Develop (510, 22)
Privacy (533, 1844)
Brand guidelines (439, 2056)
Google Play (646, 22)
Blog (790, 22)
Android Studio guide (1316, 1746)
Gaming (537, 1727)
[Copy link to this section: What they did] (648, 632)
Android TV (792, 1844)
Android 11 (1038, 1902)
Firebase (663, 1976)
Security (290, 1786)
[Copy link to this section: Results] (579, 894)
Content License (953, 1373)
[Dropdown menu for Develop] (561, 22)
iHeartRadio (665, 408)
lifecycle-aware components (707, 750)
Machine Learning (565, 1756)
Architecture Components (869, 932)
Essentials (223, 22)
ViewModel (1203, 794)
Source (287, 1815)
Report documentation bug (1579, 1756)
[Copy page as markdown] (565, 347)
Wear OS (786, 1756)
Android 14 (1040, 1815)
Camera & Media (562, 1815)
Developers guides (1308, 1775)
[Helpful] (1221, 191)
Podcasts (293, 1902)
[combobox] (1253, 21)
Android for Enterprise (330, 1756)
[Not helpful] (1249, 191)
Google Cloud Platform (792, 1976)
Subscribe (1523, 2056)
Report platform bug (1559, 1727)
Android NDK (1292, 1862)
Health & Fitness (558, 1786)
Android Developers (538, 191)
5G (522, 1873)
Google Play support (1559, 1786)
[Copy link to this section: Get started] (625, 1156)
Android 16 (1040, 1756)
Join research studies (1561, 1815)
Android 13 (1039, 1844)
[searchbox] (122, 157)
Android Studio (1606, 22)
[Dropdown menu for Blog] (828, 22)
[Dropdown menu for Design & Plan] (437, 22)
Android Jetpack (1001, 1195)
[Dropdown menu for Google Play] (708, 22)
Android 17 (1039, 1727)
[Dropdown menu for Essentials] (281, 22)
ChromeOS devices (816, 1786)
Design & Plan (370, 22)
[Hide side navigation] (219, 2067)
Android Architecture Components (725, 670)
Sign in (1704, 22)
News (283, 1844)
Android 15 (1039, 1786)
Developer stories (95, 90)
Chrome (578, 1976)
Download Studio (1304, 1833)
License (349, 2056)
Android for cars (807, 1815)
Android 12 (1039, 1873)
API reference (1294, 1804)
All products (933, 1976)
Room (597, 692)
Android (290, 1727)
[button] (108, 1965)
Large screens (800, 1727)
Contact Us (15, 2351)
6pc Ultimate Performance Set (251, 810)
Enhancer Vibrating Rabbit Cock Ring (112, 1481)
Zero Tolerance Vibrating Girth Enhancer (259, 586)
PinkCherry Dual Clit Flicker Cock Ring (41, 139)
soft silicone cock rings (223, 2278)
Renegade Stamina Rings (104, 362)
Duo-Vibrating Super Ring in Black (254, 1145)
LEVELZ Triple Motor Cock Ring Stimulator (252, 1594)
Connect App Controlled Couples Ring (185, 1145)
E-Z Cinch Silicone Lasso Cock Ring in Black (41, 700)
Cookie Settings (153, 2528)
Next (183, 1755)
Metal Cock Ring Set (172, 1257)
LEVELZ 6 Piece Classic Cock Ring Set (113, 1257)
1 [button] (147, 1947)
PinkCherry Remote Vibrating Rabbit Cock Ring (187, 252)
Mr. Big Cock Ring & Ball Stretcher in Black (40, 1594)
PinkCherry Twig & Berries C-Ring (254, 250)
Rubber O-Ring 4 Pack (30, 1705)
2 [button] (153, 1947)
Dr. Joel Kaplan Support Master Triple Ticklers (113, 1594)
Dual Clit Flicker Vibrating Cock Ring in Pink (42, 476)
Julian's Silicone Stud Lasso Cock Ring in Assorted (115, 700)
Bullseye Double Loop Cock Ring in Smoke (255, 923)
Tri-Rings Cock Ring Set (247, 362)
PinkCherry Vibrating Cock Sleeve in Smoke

__________

Problem to solve: Word for word, print the listing above once more.

Exercise answer:
Develop (510, 22)
Privacy (533, 1844)
Brand guidelines (439, 2056)
Google Play (646, 22)
Blog (790, 22)
Android Studio guide (1316, 1746)
Gaming (537, 1727)
[Copy link to this section: What they did] (648, 632)
Android TV (792, 1844)
Android 11 (1038, 1902)
Firebase (663, 1976)
Security (290, 1786)
[Copy link to this section: Results] (579, 894)
Content License (953, 1373)
[Dropdown menu for Develop] (561, 22)
iHeartRadio (665, 408)
lifecycle-aware components (707, 750)
Machine Learning (565, 1756)
Architecture Components (869, 932)
Essentials (223, 22)
ViewModel (1203, 794)
Source (287, 1815)
Report documentation bug (1579, 1756)
[Copy page as markdown] (565, 347)
Wear OS (786, 1756)
Android 14 (1040, 1815)
Camera & Media (562, 1815)
Developers guides (1308, 1775)
[Helpful] (1221, 191)
Podcasts (293, 1902)
[combobox] (1253, 21)
Android for Enterprise (330, 1756)
[Not helpful] (1249, 191)
Google Cloud Platform (792, 1976)
Subscribe (1523, 2056)
Report platform bug (1559, 1727)
Android NDK (1292, 1862)
Health & Fitness (558, 1786)
Android Developers (538, 191)
5G (522, 1873)
Google Play support (1559, 1786)
[Copy link to this section: Get started] (625, 1156)
Android 16 (1040, 1756)
Join research studies (1561, 1815)
Android 13 (1039, 1844)
[searchbox] (122, 157)
Android Studio (1606, 22)
[Dropdown menu for Blog] (828, 22)
[Dropdown menu for Design & Plan] (437, 22)
Android Jetpack (1001, 1195)
[Dropdown menu for Google Play] (708, 22)
Android 17 (1039, 1727)
[Dropdown menu for Essentials] (281, 22)
ChromeOS devices (816, 1786)
Design & Plan (370, 22)
[Hide side navigation] (219, 2067)
Android Architecture Components (725, 670)
Sign in (1704, 22)
News (283, 1844)
Android 15 (1039, 1786)
Developer stories (95, 90)
Chrome (578, 1976)
Download Studio (1304, 1833)
License (349, 2056)
Android for cars (807, 1815)
Android 12 (1039, 1873)
API reference (1294, 1804)
All products (933, 1976)
Room (597, 692)
Android (290, 1727)
[button] (108, 1965)
Large screens (800, 1727)
Contact Us (15, 2351)
6pc Ultimate Performance Set (251, 810)
Enhancer Vibrating Rabbit Cock Ring (112, 1481)
Zero Tolerance Vibrating Girth Enhancer (259, 586)
PinkCherry Dual Clit Flicker Cock Ring (41, 139)
soft silicone cock rings (223, 2278)
Renegade Stamina Rings (104, 362)
Duo-Vibrating Super Ring in Black (254, 1145)
LEVELZ Triple Motor Cock Ring Stimulator (252, 1594)
Connect App Controlled Couples Ring (185, 1145)
E-Z Cinch Silicone Lasso Cock Ring in Black (41, 700)
Cookie Settings (153, 2528)
Next (183, 1755)
Metal Cock Ring Set (172, 1257)
LEVELZ 6 Piece Classic Cock Ring Set (113, 1257)
1 [button] (147, 1947)
PinkCherry Remote Vibrating Rabbit Cock Ring (187, 252)
Mr. Big Cock Ring & Ball Stretcher in Black (40, 1594)
PinkCherry Twig & Berries C-Ring (254, 250)
Rubber O-Ring 4 Pack (30, 1705)
2 [button] (153, 1947)
Dr. Joel Kaplan Support Master Triple Ticklers (113, 1594)
Dual Clit Flicker Vibrating Cock Ring in Pink (42, 476)
Julian's Silicone Stud Lasso Cock Ring in Assorted (115, 700)
Bullseye Double Loop Cock Ring in Smoke (255, 923)
Tri-Rings Cock Ring Set (247, 362)
PinkCherry Vibrating Cock Sleeve in Smoke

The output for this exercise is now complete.